During this tour, they will make one stop on P.E.I. to perform at the Trailside Inn in Mount Stewart, next Saturday, Oct. 19. Showtime is at 8 p.m. and the doors open at 6:30 p.m.
The Good Brothers last four decades include eight Juno Awards as Best Country Group, 14 albums – one of them Gold, many world tours, plus an induction into the Canadian Country Music Hall of Fame in 2004.
Home to the Good Brothers has always been New Brunswick, specifically the hamlet of Clifton-Stonehaven on the north shore of Bathurst on Bay Chaleur. Their parents, Harold Good and Albina Cormier, were born there.

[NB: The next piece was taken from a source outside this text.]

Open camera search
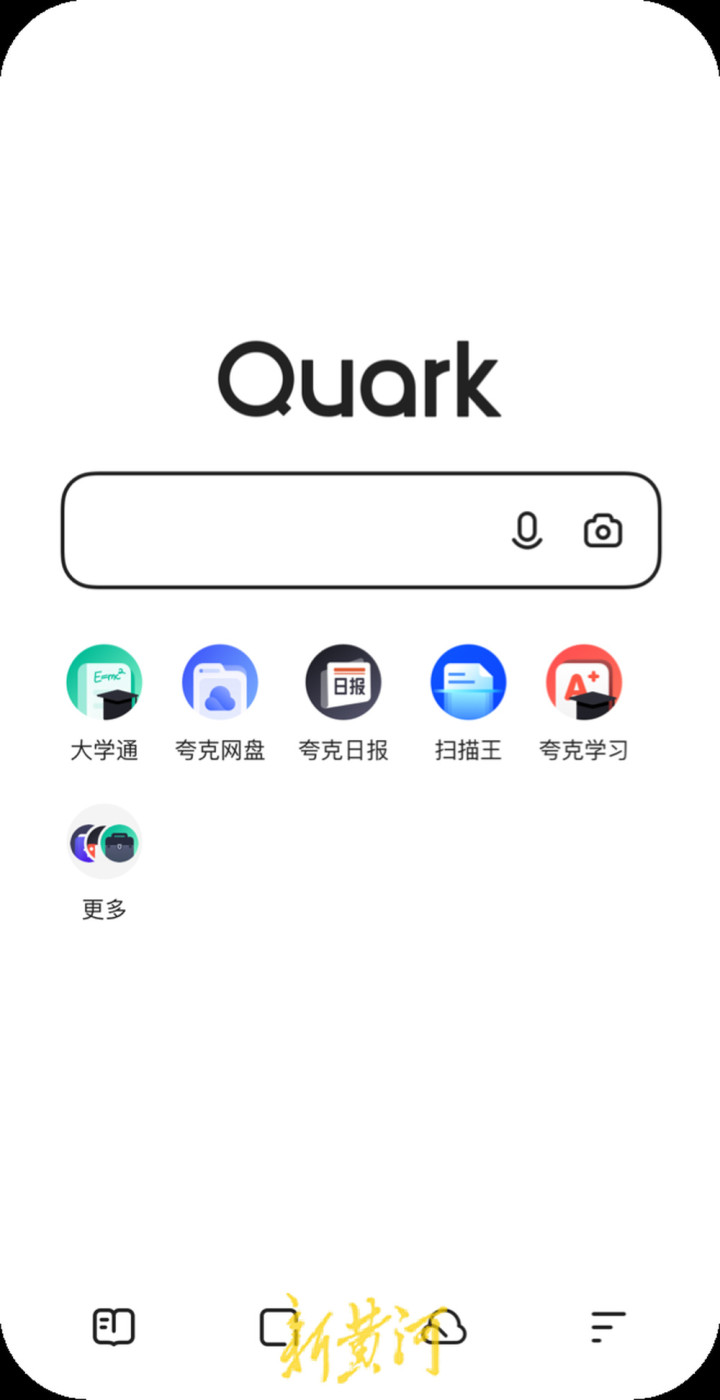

Although the elder Goods moved to Toronto, their parents instilled a love in their sons for “down home,” as they always referred to New Brunswick.

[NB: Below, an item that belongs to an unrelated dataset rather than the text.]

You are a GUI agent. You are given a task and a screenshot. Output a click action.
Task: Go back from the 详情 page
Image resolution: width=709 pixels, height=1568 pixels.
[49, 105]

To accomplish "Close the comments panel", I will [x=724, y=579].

“The best remembrance I have,” says Bruce, “is going to a dance and seeing our first live music. We remember haying (bringing in loads of hay off the fields) with our friends and cousins. Although we were kids and probably more in the way than helpful, it was something we will never forget. After a hard day’s work we would get to ride the workhorses.

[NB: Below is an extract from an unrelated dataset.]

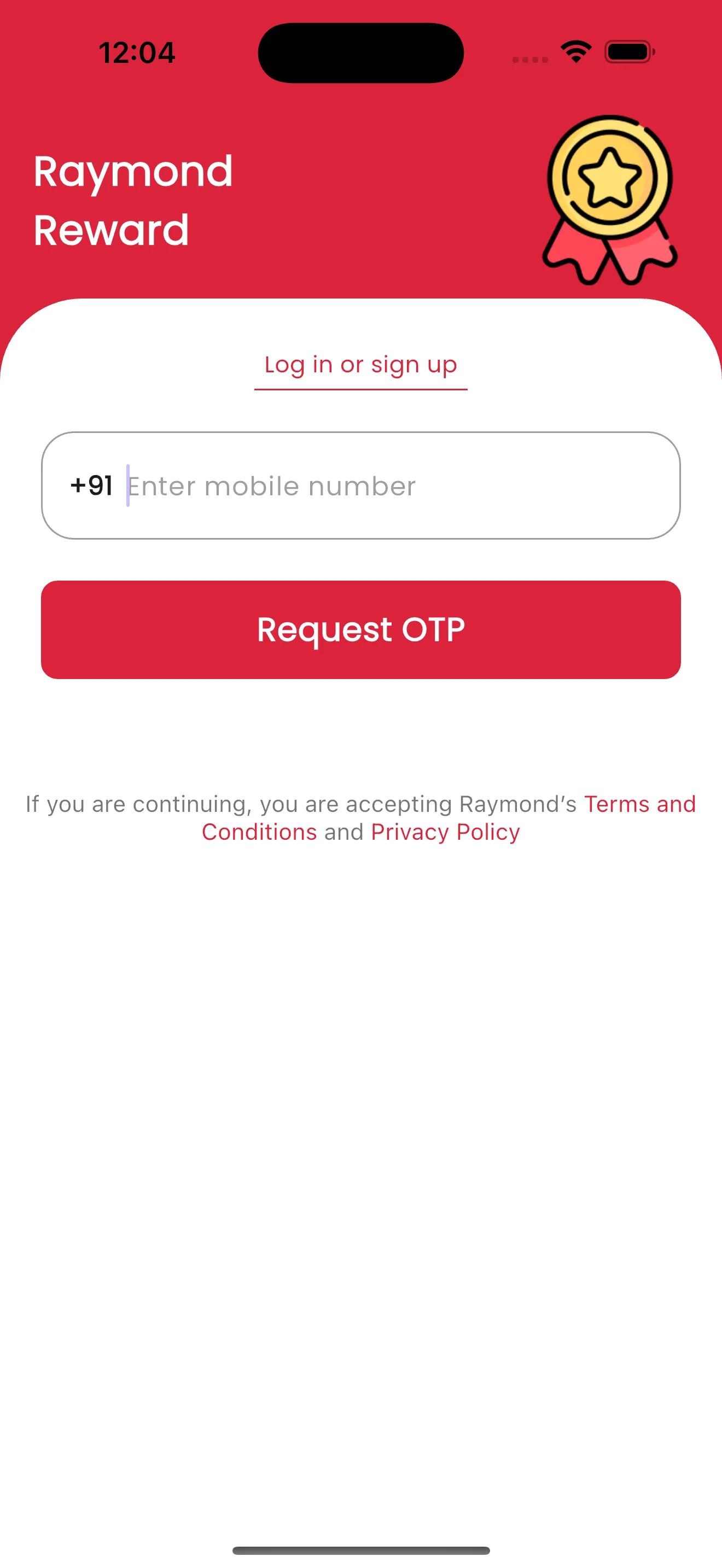Open the Terms and Conditions link
The image size is (722, 1568).
tap(640, 804)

“I also remember seeing our dad cry for the first time when we had to depart for Ontario again,” added Bruce. “We felt that we were just visiting Ontario, not living there.”
In 1970, the brothers joined up with James Ackroyd to become James and the Good Brothers and played with Grand Funk Railroad at Maple Leaf Gardens. Following this, they were all aboard the Festival Express with music legends Ian and Sylvia Tyson, Janis Joplin, The Band, the Grateful Dead to name a few.
In 1973, Bruce and Brian came home to Canada. When they recruited brother, Larry, the Good Brothers began their successful careers.
Each of their 21 world tours included a story about their roots and their childhood. “Live at The Rattlesnake Saloon,” the album recorded in in Munich, Germany, revisits their Acadian roots with songs like “La Bastringue,” a song that their mother taught them as young children and “Saint Anne’s Reel.” “An Old Man’s Tears” was written about their father Harold and has a lyric reference to the Miramichi. Their album “Blind Faith” is a portrait of their family music history and is dedicated to the memory of their parents.
“The ‘Homeward Bound’ tour,” says organizer, Don Coleman, of A/R Group International, “was meant to be. Sometimes in life, situations arise that are greater than the sum of their parts and the tour is exactly that. I wanted to organize a tour and The Good Brothers wanted to come home.”
On this fall’s Atlantic tour, Moncton native, Peter Sisk, will be performing with the Good Brothers on stand-up bass making him the adopted fourth brother.